I was scared to move from the second grade to the third grade. Not scared because of new teachers and harder subjects. I was scared because the third grade classrooms were located in a different hallway. A hallway I had never ventured in previously. I didn’t know what older-kid ghoulies and ghosties were lurking in the corners of the big-kid wing. My elementary school had two main hallways. Looking back on it now, it was probably the most easy transition life offers. But I wanted a map. So, my mom and my pastor sat down patiently with me and they created a 2-hallway map of my school. I made it, map-in-hand, and now I’m looking at another map and a new transition.
Folders upon notebooks of information cannot help prepare me emotionally and mentally for my move to India. I feel excited and, as each day passes, increasingly filled with tummy butterflies. The difficulty I find in answering the universal question, “How are you preparing for a year in India,” may be indicative of the growing swarm of fluttering friends in my stomach.
I think about what it will be like to return to the States.
I returned to the U.S. after two years working in Rome, Italy on the first of August.
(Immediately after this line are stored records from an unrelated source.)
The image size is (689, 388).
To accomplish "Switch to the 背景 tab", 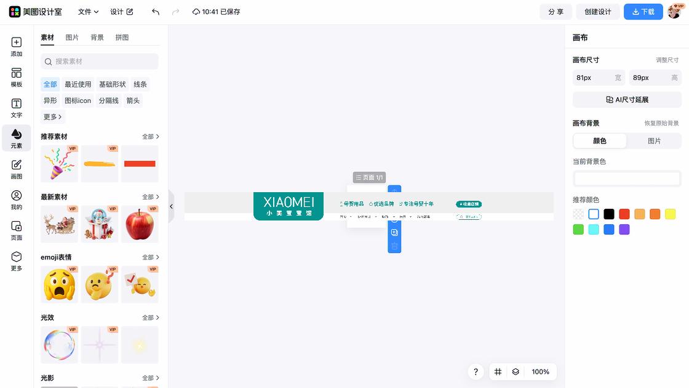I will (97, 38).
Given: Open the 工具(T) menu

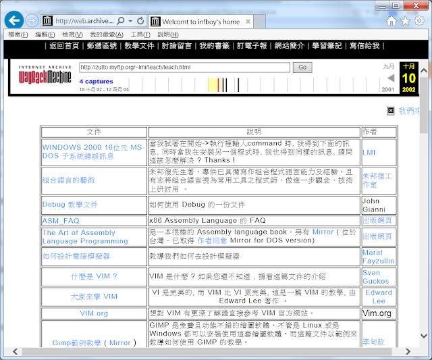Looking at the screenshot, I should click(140, 34).
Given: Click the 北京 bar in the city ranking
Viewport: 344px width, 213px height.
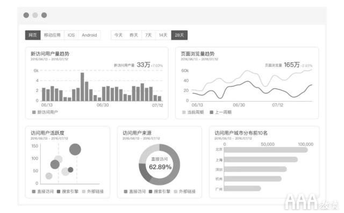Looking at the screenshot, I should [266, 150].
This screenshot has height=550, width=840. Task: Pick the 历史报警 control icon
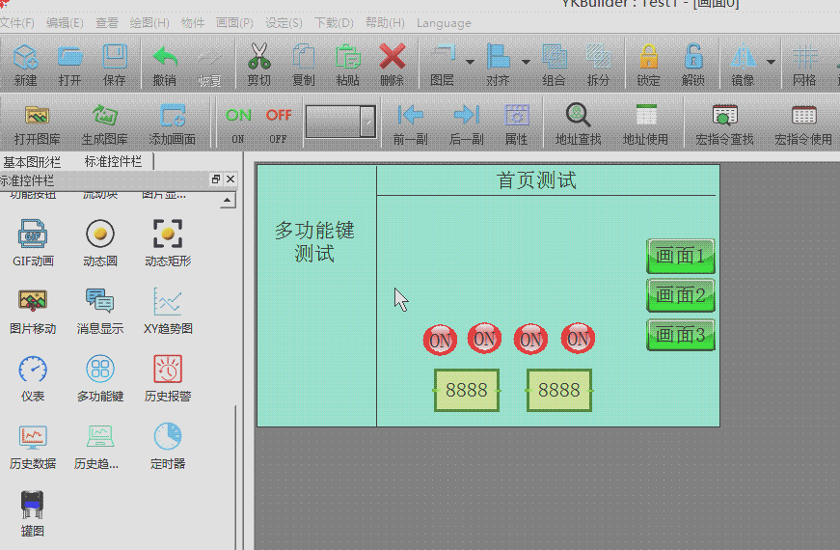168,370
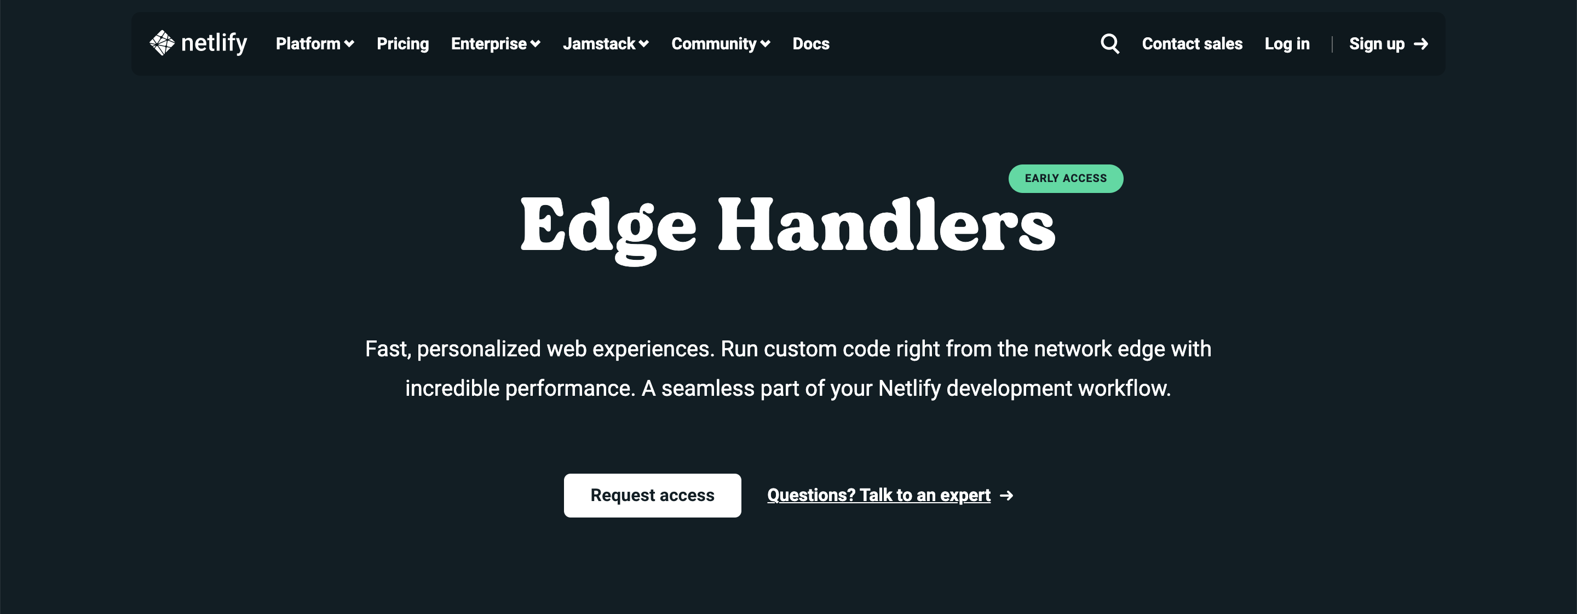Select the Log in link
Image resolution: width=1577 pixels, height=614 pixels.
click(x=1287, y=44)
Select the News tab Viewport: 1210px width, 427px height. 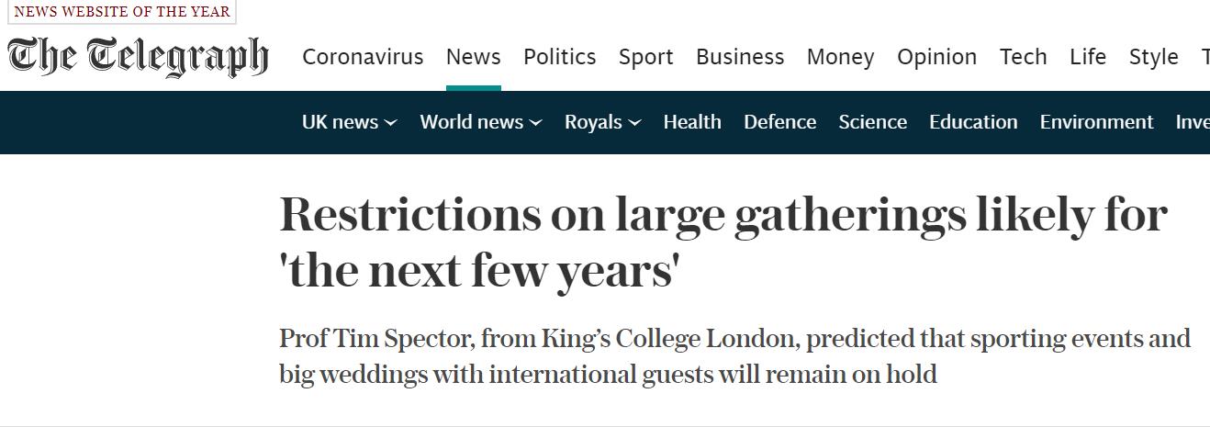[x=473, y=57]
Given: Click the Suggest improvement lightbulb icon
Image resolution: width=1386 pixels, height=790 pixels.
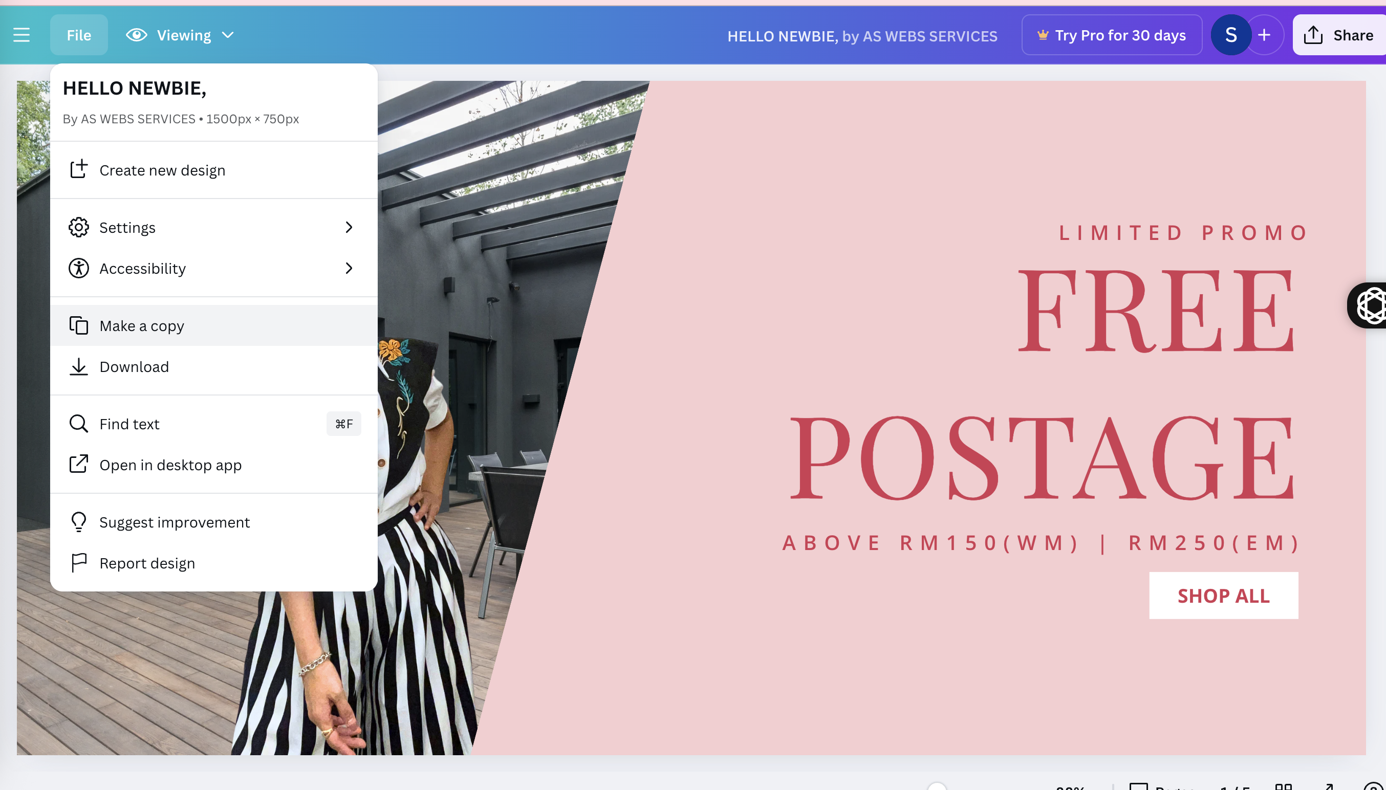Looking at the screenshot, I should (x=79, y=522).
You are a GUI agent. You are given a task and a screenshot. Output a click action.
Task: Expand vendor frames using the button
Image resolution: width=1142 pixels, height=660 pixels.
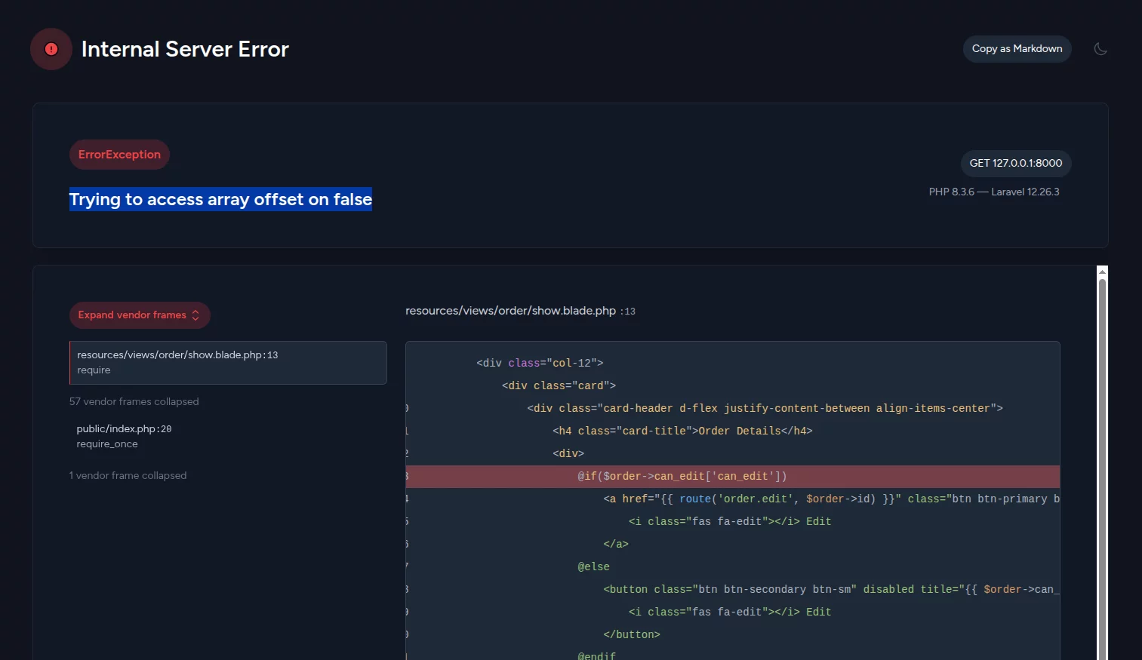coord(132,315)
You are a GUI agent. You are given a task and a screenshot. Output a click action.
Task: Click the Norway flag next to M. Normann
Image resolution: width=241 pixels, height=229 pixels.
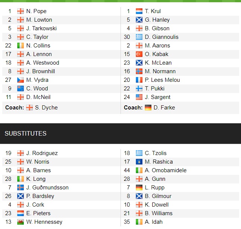(139, 71)
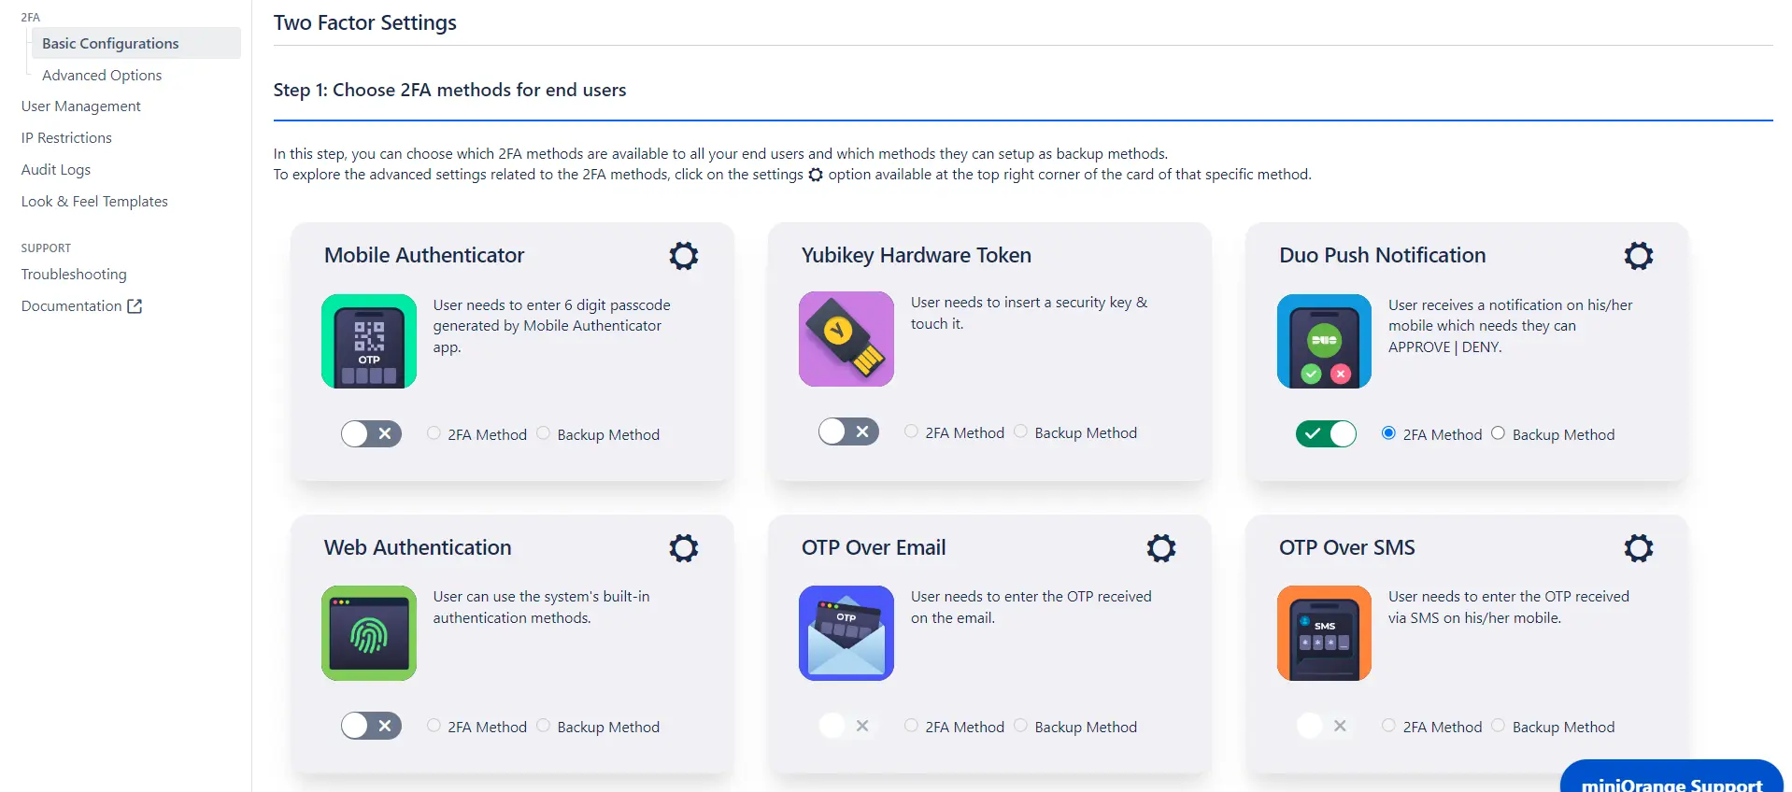Select 2FA Method radio for Duo Push
Viewport: 1792px width, 792px height.
tap(1389, 433)
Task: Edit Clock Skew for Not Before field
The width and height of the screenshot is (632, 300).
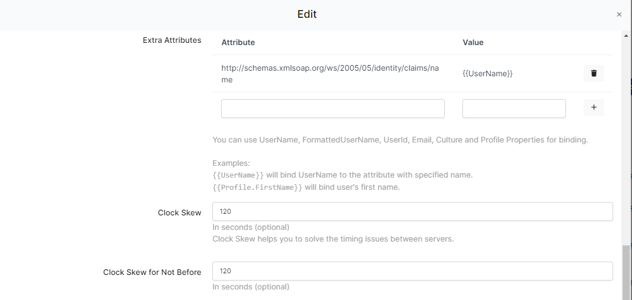Action: (412, 271)
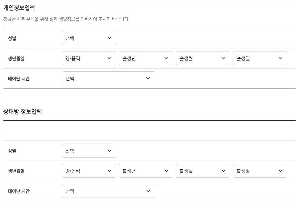Select the partner's 출생년 dropdown
This screenshot has width=296, height=205.
pos(146,171)
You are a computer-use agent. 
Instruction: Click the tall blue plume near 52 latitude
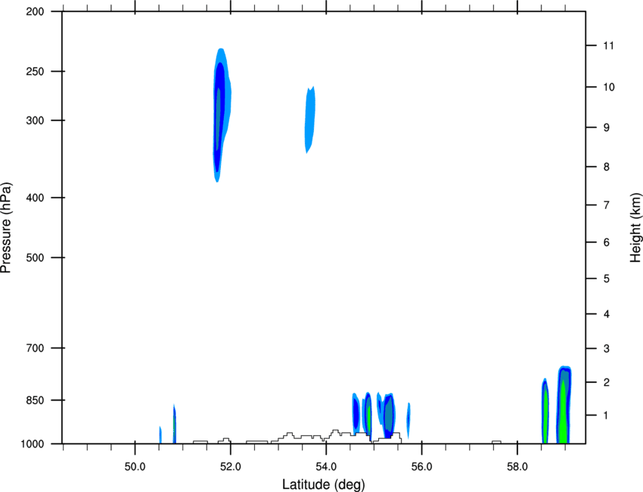pos(222,115)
As I ate my first meal upon returning to the states, a mushroom-swiss burger at Michael’s Frozen Custard, I was still registering that the Capitolo Italia of my life was over. I’ve found myself overwhelmed with little things: the uninhibited nature noises in the backyard, the amount of clothing in my storage bins, the novelty of taking a shower in a private bathroom as opposed to a communal bathroom full of students. I realize that I will do this all over again when I return from India and it will be completely different than the adjustments I am laughing through now.
I read.
Nothing eases my mind in a time of transition like the opening up a book I’m halfway through, the comfort-zone where the end isn’t yet in sight and the beginning introductions are long behind. In Gita Mehta’s book, Snakes and Ladders, she quotes a passage Mark Twain wrote during his nineteenth century visit to India:
The land of dreams and romance, of fabulous wealth and fabulous poverty, of splendor and rags, of palaces and hovels, of famine and pestilence, of genii and giants and Aladdin lamps, of tigers and elephants, the cobra and the jungle, the country of a hundred nations and a hundred tongues, of a thousand religions and two millions gods, cradle of the human race, birthplace of human speech, mother of history, grandmother of legend, great-grandmother of tradition, whose yesterdays bear date with the moldering antiquities of the rest of the nations—the sole country under the sun that is endowed with imperishable interest for alien prince and alien peasant, for lettered and ignorant, wise and food, rich and poor, bond and free, the one land all men desire to see, and having seen once, by even a glimpse, would not give that glimpse for shows of all the rest of the globe combined.
People talk about India being a Sensory-Overload Experience: thefood thesmells thenoises thepeople themovement. It assails you when you are least prepared. Just as Mark Twain describes the juxtaposition of opposites that he found during his travels, I hope to entrench myself in the complexity of the culture and leave with a special understanding after my time in India – a gift for any traveler and global citizen. Maybe the best way to prepare myself for this year is to be ready to be unprepared, to come without expectations. A lesson in patience and willingness to be taught by those around me.